§ **Information provided**
┏━━

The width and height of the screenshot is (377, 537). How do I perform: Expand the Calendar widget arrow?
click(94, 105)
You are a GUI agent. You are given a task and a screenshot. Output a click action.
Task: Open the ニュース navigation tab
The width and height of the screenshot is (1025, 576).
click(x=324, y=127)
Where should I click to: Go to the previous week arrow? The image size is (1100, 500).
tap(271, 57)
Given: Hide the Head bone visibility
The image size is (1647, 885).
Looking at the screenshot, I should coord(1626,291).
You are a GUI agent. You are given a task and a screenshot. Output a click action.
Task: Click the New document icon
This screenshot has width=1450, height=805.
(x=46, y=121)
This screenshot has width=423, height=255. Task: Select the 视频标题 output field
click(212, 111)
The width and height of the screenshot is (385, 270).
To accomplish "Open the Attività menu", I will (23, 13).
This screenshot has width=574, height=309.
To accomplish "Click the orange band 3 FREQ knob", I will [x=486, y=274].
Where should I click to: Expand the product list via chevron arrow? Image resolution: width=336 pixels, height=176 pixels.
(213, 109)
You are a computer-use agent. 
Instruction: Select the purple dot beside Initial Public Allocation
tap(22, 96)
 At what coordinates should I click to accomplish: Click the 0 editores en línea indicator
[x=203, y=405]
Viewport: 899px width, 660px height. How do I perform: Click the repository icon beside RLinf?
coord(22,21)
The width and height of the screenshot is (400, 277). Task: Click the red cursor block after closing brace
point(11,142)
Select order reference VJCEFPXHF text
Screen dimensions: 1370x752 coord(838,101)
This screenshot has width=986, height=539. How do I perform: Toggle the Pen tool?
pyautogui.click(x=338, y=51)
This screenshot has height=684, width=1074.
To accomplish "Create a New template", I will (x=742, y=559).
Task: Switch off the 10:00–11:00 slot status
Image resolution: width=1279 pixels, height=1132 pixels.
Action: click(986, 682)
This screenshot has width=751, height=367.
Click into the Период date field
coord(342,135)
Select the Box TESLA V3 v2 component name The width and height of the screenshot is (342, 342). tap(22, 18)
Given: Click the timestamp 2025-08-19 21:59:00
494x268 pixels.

┗━━

§ **Task statement**
Quote the data above verbatim from its first line to the line that includes "You are a computer-use agent.", with both boundary lines retained.

§ **Exercise output**
The width and height of the screenshot is (377, 537). How do I perform: Expand the Calendar widget arrow?
click(94, 105)
You are a GUI agent. You are given a task and a screenshot. Output a click action.
Task: Open the ニュース navigation tab
The width and height of the screenshot is (1025, 576).
click(x=324, y=127)
Where should I click to: Go to the previous week arrow? The image size is (1100, 500).
tap(271, 57)
Given: Hide the Head bone visibility
The image size is (1647, 885).
Looking at the screenshot, I should coord(1626,291).
You are a GUI agent. You are given a task and a screenshot. Output a click action.
Task: Click the New document icon
This screenshot has width=1450, height=805.
(x=46, y=121)
This screenshot has width=423, height=255. Task: Select the 视频标题 output field
click(212, 111)
The width and height of the screenshot is (385, 270).
To accomplish "Open the Attività menu", I will (23, 13).
This screenshot has width=574, height=309.
To accomplish "Click the orange band 3 FREQ knob", I will [x=486, y=274].
Where should I click to: Expand the product list via chevron arrow? Image resolution: width=336 pixels, height=176 pixels.
(213, 109)
You are a computer-use agent. 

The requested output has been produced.